SYDNEY – Stereotactic lung radiotherapy for centrally located non–small cell lung carcinomas can result in overall survival outcomes that are similar to those for peripheral tumors, but with an increased risk of local failure and pneumonitis, based on the results of an analysis of a large international data set.

Overall survival at 3 years was similar for 100 centrally located non–small cell lung cancers – defined as being located within 2 cm of the proximal bronchial tree – and for 869 peripheral tumors treated with stereotactic body radiotherapy (50% vs. 51%; P = .70), based on data presented by Dr. Maria Werner-Wasik at a world conference on lung cancer, sponsored by the International Association for the Study of Lung Cancer.

Dr. Maria Werner-Wasik

Also, the two groups did not significantly differ in the incidence of chest wall pain and myositis, rib fracture, and dermatitis. Patients with central tumors had a significantly higher incidence of grade 2 or above pneumonitis (8% vs. 1% in those with peripheral tumors; P less than .001). The incidence of grade 3 pneumonitis was similar between the two groups.

Central tumors were associated with a lower rate of cause-specific survival than were peripheral tumors (75% vs. 88%; P less than .001) and higher local failure rates at 3 years (16.2% vs. 5.9%; P less than .001) and 5 years (20.4% vs. 8.3%; P less than .001).

Dr. Werner-Wasik said central tumors had fallen into a "no-fly zone" for stereotactic body radiotherapy since an earlier trial showed unacceptable levels of toxicities from treating centrally located lung tumors. Thereafter, prospective trials examined only peripheral tumors.

"If you have a central tumor you have to do something. You can always treat with standard fractionation, but that’s not the idea. We want to give those patients (with centrally located tumors) the benefit of a short, effective regimen," said Dr. Werner-Wasik, professor and director of clinical research at the department of radiation oncology, Kimmel Cancer Center, Thomas Jefferson University, Philadelphia.

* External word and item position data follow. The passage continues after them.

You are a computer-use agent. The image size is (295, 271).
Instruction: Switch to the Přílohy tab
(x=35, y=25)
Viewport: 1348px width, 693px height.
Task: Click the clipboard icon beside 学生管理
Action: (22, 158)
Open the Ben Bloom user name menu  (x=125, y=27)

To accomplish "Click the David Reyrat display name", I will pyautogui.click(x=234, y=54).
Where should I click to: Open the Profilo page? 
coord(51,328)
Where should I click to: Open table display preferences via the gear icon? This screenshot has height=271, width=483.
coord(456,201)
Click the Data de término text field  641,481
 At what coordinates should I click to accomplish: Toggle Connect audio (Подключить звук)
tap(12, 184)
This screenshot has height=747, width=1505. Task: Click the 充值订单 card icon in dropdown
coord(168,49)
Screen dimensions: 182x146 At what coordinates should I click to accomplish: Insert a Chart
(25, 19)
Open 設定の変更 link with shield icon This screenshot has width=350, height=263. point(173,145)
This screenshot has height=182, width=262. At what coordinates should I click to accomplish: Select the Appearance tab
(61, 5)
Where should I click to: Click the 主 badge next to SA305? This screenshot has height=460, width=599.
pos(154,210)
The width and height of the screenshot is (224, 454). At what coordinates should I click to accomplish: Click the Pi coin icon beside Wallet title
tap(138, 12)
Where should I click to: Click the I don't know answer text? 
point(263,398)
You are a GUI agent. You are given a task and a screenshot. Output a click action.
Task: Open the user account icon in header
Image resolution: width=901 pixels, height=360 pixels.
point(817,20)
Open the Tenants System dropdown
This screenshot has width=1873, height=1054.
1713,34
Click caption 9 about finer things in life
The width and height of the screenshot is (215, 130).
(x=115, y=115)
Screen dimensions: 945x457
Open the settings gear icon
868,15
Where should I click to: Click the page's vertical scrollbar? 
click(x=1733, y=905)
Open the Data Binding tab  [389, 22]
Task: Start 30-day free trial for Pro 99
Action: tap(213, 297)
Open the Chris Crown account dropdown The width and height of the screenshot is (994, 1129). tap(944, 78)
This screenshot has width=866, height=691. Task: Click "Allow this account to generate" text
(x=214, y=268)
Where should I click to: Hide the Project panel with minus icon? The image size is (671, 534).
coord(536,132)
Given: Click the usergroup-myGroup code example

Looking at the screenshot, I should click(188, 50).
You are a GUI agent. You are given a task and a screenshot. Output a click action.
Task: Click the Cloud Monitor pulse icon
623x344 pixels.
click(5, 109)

The data from the Elekta Lung Research Groupshowed a higher rate of local failure. Dr. Werner-Wasik said this was still "respectable," especially as the centrally located tumors did receive slightly less radiation than the peripheral tumors did and were significantly larger at baseline (3.1 vs. 2.4 cm; P less than .001).

"The local control was worse for central tumors versus peripheral tumors, presumably because we treated them with lower biologically effective doses," said Dr. Werner-Wasik in an interview. "But also, these tumors were slightly different ... as illustrated by higher values on PET scans."

Results from the upcoming RTOG 0813 study may shed more light on the question of how to deliver stereotactic body radiotherapy to centrally located tumors, she said. "We have to find an effective central dose radiation fractionation and total dose so these patients do not suffer complications and yet are assured local control."

The research was partly supported by a grant from Elekta, makers of stereotactic body radiation technology products. Dr. Werner-Wasik said she had no relevant financial disclosures. The Elekta Lung Research Group includes participants from William Beaumont Hospital in Royal Oak, Mich.; Princess Margaret Cancer Centre, Toronto; Thomas Jefferson University, Philadelphia; Julius Maximilian University of Würzburg (Germany); and the Netherlands Cancer Institute–Antoni van Leeuwenhoek Hospital in Amsterdam.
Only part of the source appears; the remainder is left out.